Descripción de la tarea:
Convierte todas las líneas siguientes en una tabla Markdown con dos columnas, «Número» y «Línea», y omite las líneas en blanco.
▶
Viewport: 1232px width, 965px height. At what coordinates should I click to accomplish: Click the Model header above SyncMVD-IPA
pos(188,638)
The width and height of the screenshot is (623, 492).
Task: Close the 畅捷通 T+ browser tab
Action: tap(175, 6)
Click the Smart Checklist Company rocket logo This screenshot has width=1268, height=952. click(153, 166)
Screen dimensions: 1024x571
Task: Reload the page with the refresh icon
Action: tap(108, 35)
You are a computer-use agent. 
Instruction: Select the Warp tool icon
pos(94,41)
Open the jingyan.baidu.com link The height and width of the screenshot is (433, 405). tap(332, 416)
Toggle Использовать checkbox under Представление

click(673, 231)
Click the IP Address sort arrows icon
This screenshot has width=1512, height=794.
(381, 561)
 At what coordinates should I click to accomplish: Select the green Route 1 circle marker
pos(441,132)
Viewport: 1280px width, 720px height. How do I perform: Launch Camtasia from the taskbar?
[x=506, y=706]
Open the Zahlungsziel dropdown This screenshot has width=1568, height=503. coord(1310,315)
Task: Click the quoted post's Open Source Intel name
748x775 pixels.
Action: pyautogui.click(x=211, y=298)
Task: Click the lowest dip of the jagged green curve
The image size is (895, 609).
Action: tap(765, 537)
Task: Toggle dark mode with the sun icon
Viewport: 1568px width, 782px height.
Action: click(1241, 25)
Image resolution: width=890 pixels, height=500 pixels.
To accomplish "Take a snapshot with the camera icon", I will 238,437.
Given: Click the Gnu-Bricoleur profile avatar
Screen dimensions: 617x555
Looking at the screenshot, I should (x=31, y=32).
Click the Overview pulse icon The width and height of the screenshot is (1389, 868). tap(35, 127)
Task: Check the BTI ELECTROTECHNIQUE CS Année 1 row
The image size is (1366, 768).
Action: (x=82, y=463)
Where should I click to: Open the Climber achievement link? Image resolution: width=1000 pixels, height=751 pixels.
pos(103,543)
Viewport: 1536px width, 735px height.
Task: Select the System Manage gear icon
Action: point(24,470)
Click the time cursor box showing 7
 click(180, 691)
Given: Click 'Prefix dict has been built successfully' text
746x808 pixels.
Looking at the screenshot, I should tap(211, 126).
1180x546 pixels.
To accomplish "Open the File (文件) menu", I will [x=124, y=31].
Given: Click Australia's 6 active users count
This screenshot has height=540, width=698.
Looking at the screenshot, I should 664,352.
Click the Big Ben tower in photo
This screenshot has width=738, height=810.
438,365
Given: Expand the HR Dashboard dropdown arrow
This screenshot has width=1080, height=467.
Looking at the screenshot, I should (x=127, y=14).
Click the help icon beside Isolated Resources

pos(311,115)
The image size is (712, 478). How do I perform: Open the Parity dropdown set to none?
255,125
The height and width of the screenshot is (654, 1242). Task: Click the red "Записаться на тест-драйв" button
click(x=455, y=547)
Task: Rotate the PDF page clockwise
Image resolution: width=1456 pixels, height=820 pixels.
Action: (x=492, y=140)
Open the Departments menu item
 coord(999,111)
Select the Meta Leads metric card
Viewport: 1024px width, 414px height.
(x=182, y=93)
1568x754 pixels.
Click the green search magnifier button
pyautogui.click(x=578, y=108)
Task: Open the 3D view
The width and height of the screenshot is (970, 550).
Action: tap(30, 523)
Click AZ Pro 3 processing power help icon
◀
Respuesta al ejercicio:
| Número | Línea |
|---|---|
| 1 | Viewport: 1232px width, 965px height. At what coordinates should I click to accomplish: Click the Model header above SyncMVD-IPA |
| 2 | pos(188,638) |
| 3 | The width and height of the screenshot is (623, 492). |
| 4 | Task: Close the 畅捷通 T+ browser tab |
| 5 | Action: tap(175, 6) |
| 6 | Click the Smart Checklist Company rocket logo This screenshot has width=1268, height=952. click(153, 166) |
| 7 | Screen dimensions: 1024x571 |
| 8 | Task: Reload the page with the refresh icon |
| 9 | Action: tap(108, 35) |
| 10 | You are a computer-use agent.  |
| 11 | Instruction: Select the Warp tool icon |
| 12 | pos(94,41) |
| 13 | Open the jingyan.baidu.com link The height and width of the screenshot is (433, 405). tap(332, 416) |
| 14 | Toggle Использовать checkbox under Представление |
| 15 | click(673, 231) |
| 16 | Click the IP Address sort arrows icon |
| 17 | This screenshot has width=1512, height=794. |
| 18 | (381, 561) |
| 19 |  At what coordinates should I click to accomplish: Select the green Route 1 circle marker |
| 20 | pos(441,132) |
| 21 | Viewport: 1280px width, 720px height. How do I perform: Launch Camtasia from the taskbar? |
| 22 | [x=506, y=706] |
| 23 | Open the Zahlungsziel dropdown This screenshot has width=1568, height=503. coord(1310,315) |
| 24 | Task: Click the quoted post's Open Source Intel name |
| 25 | 748x775 pixels. |
| 26 | Action: pyautogui.click(x=211, y=298) |
| 27 | Task: Click the lowest dip of the jagged green curve |
| 28 | The image size is (895, 609). |
| 29 | Action: tap(765, 537) |
| 30 | Task: Toggle dark mode with the sun icon |
| 31 | Viewport: 1568px width, 782px height. |
| 32 | Action: click(1241, 25) |
| 33 | Image resolution: width=890 pixels, height=500 pixels. |
| 34 | To accomplish "Take a snapshot with the camera icon", I will 238,437. |
| 35 | Given: Click the Gnu-Bricoleur profile avatar |
| 36 | Screen dimensions: 617x555 |
| 37 | Looking at the screenshot, I should (x=31, y=32). |
| 38 | Click the Overview pulse icon The width and height of the screenshot is (1389, 868). tap(35, 127) |
| 39 | Task: Check the BTI ELECTROTECHNIQUE CS Année 1 row |
| 40 | The image size is (1366, 768). |
| 41 | Action: (x=82, y=463) |
| 42 | Where should I click to: Open the Climber achievement link? Image resolution: width=1000 pixels, height=751 pixels. |
| 43 | pos(103,543) |
| 44 | Viewport: 1536px width, 735px height. |
| 45 | Task: Select the System Manage gear icon |
| 46 | Action: point(24,470) |
| 47 | Click the time cursor box showing 7 |
| 48 |  click(180, 691) |
| 49 | Given: Click 'Prefix dict has been built successfully' text |
| 50 | 746x808 pixels. |
| 51 | Looking at the screenshot, I should tap(211, 126). |
| 52 | 1180x546 pixels. |
| 53 | To accomplish "Open the File (文件) menu", I will [x=124, y=31]. |
| 54 | Given: Click Australia's 6 active users count |
| 55 | This screenshot has height=540, width=698. |
| 56 | Looking at the screenshot, I should 664,352. |
| 57 | Click the Big Ben tower in photo |
| 58 | This screenshot has width=738, height=810. |
| 59 | 438,365 |
| 60 | Given: Expand the HR Dashboard dropdown arrow |
| 61 | This screenshot has width=1080, height=467. |
| 62 | Looking at the screenshot, I should (x=127, y=14). |
| 63 | Click the help icon beside Isolated Resources |
| 64 | pos(311,115) |
| 65 | The image size is (712, 478). How do I perform: Open the Parity dropdown set to none? |
| 66 | 255,125 |
| 67 | The height and width of the screenshot is (654, 1242). Task: Click the red "Записаться на тест-драйв" button |
| 68 | click(x=455, y=547) |
| 69 | Task: Rotate the PDF page clockwise |
| 70 | Image resolution: width=1456 pixels, height=820 pixels. |
| 71 | Action: (x=492, y=140) |
| 72 | Open the Departments menu item |
| 73 |  coord(999,111) |
| 74 | Select the Meta Leads metric card |
| 75 | Viewport: 1024px width, 414px height. |
| 76 | (x=182, y=93) |
| 77 | 1568x754 pixels. |
| 78 | Click the green search magnifier button |
| 79 | pyautogui.click(x=578, y=108) |
| 80 | Task: Open the 3D view |
| 81 | The width and height of the screenshot is (970, 550). |
| 82 | Action: tap(30, 523) |
| 83 | Click AZ Pro 3 processing power help icon |